TO DO - In the data below, find the line containing "Task: Open thejourneyisimportant" and the line containing "Image resolution: width=574", then reproduce them and every line between, exactly. Omit pictures.

MATERIAL FOR THIS EXERCISE -
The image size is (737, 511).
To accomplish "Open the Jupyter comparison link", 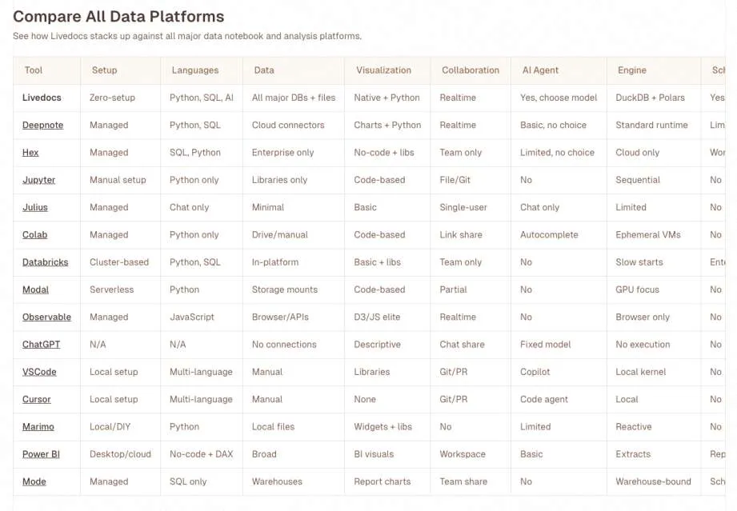I will (38, 180).
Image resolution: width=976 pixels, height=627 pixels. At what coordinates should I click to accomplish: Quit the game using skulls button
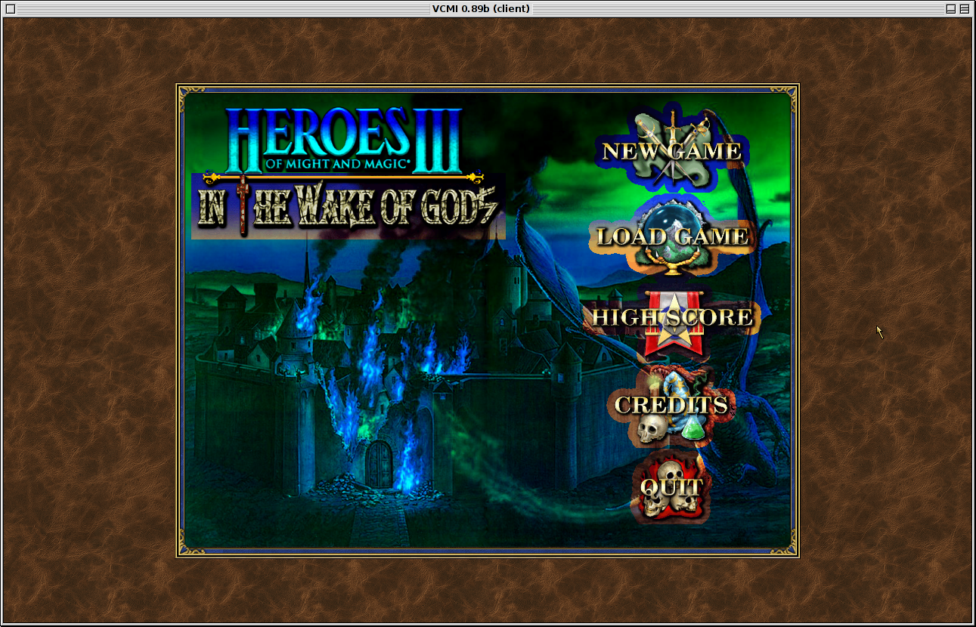[x=671, y=487]
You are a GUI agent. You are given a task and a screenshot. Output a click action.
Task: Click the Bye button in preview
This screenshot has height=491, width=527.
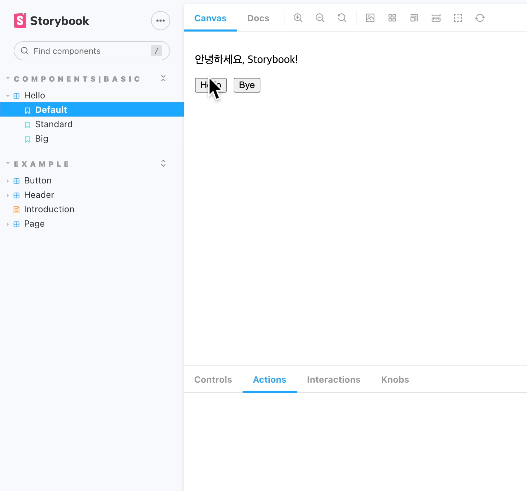point(247,85)
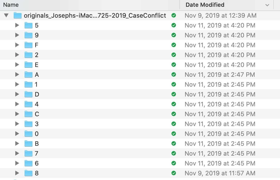Click green sync checkmark for folder 9
280x180 pixels.
click(174, 35)
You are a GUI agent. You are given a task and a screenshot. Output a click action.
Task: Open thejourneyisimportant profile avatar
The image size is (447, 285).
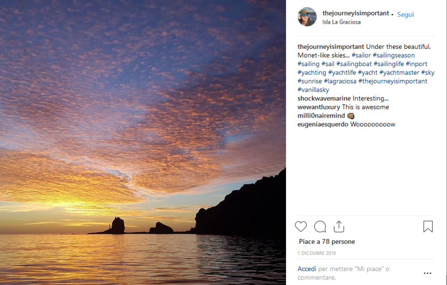click(307, 17)
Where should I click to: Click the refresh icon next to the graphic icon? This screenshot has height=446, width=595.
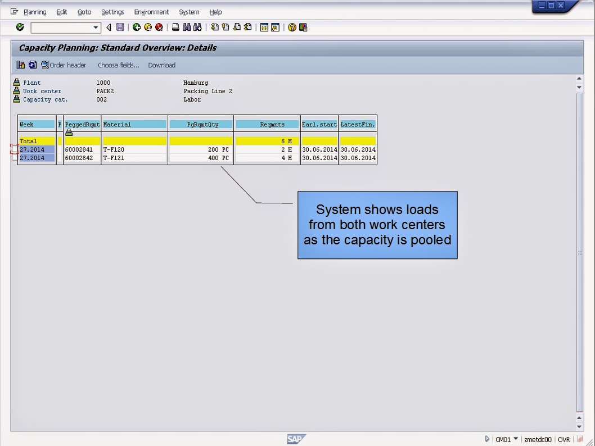(32, 65)
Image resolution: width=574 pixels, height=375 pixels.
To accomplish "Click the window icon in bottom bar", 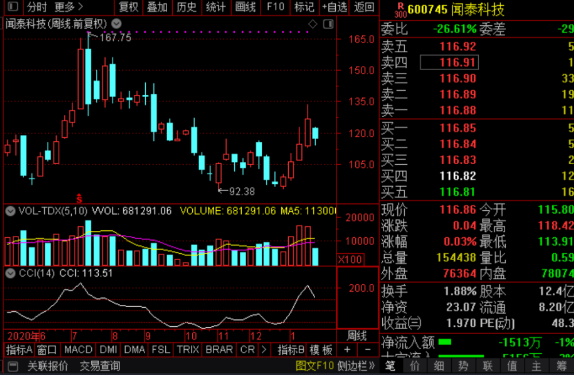I will click(13, 366).
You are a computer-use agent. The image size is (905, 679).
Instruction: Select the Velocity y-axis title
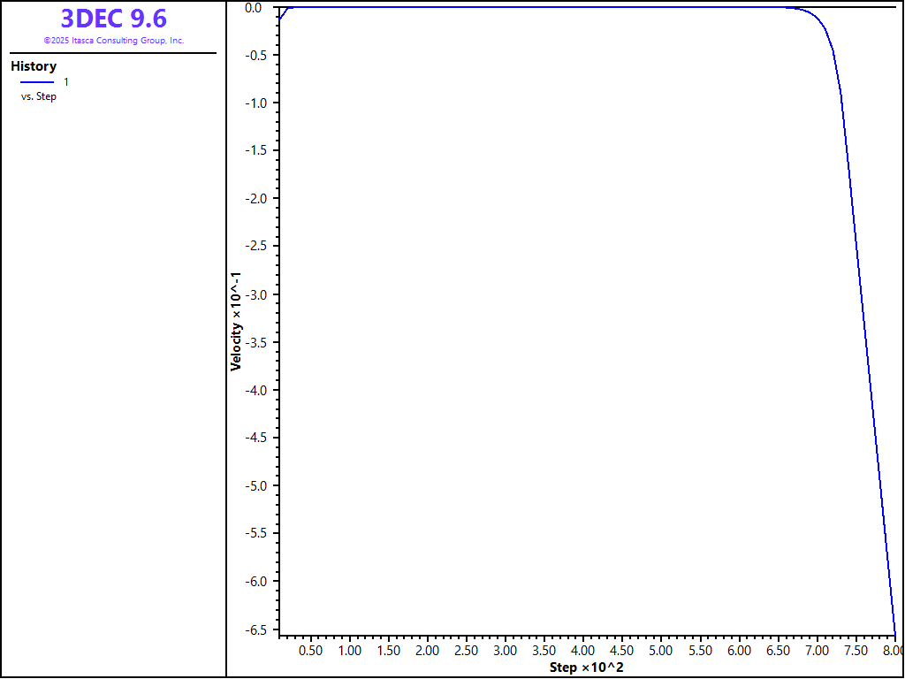click(236, 322)
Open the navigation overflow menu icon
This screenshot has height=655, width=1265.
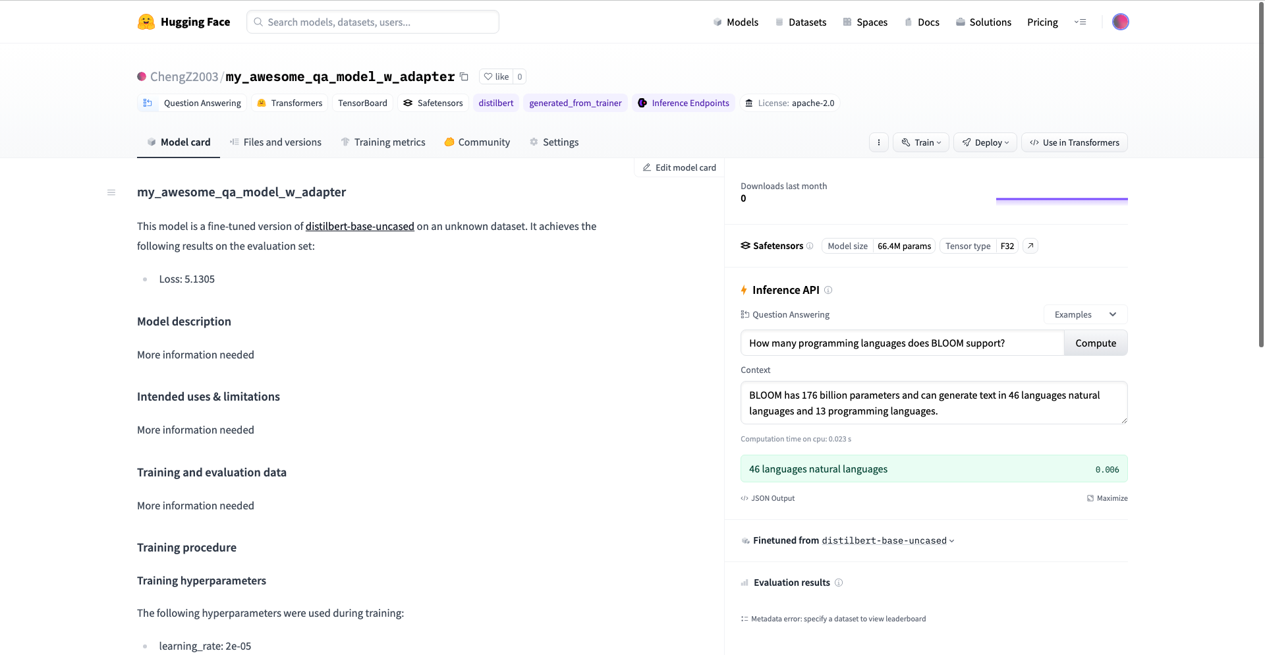tap(1080, 22)
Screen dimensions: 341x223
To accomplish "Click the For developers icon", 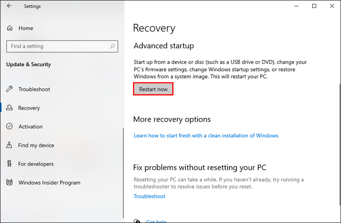I will tap(10, 164).
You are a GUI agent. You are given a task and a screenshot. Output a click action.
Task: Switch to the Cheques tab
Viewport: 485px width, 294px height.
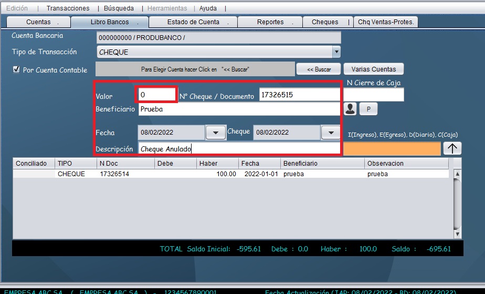point(325,22)
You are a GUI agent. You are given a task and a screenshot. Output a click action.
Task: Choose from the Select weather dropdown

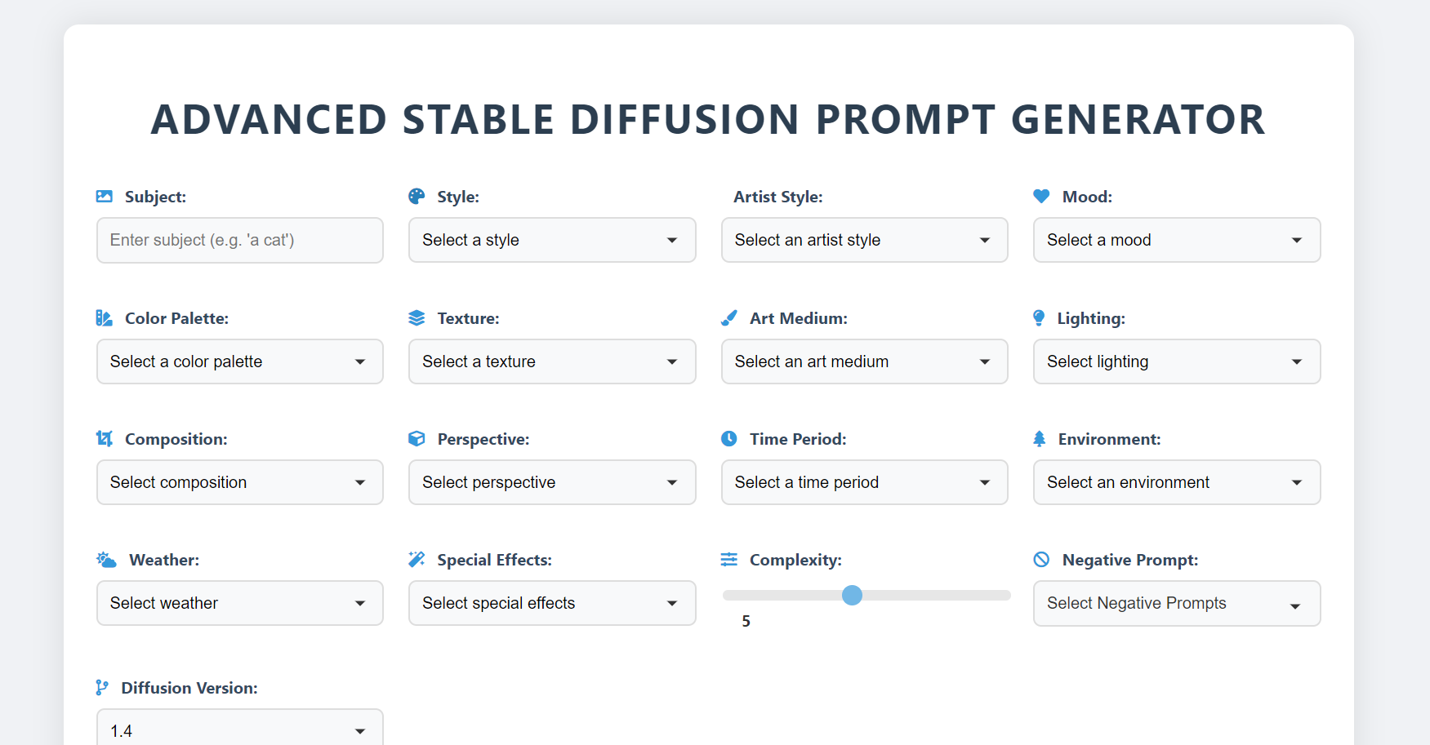coord(240,603)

WRITTEN RESPONSE -
Task: Open thejourneyisimportant profile avatar
The image size is (447, 285).
click(307, 17)
Where should I click to: Click the refresh icon next to the graphic icon? This screenshot has height=446, width=595.
(32, 65)
Image resolution: width=574 pixels, height=375 pixels.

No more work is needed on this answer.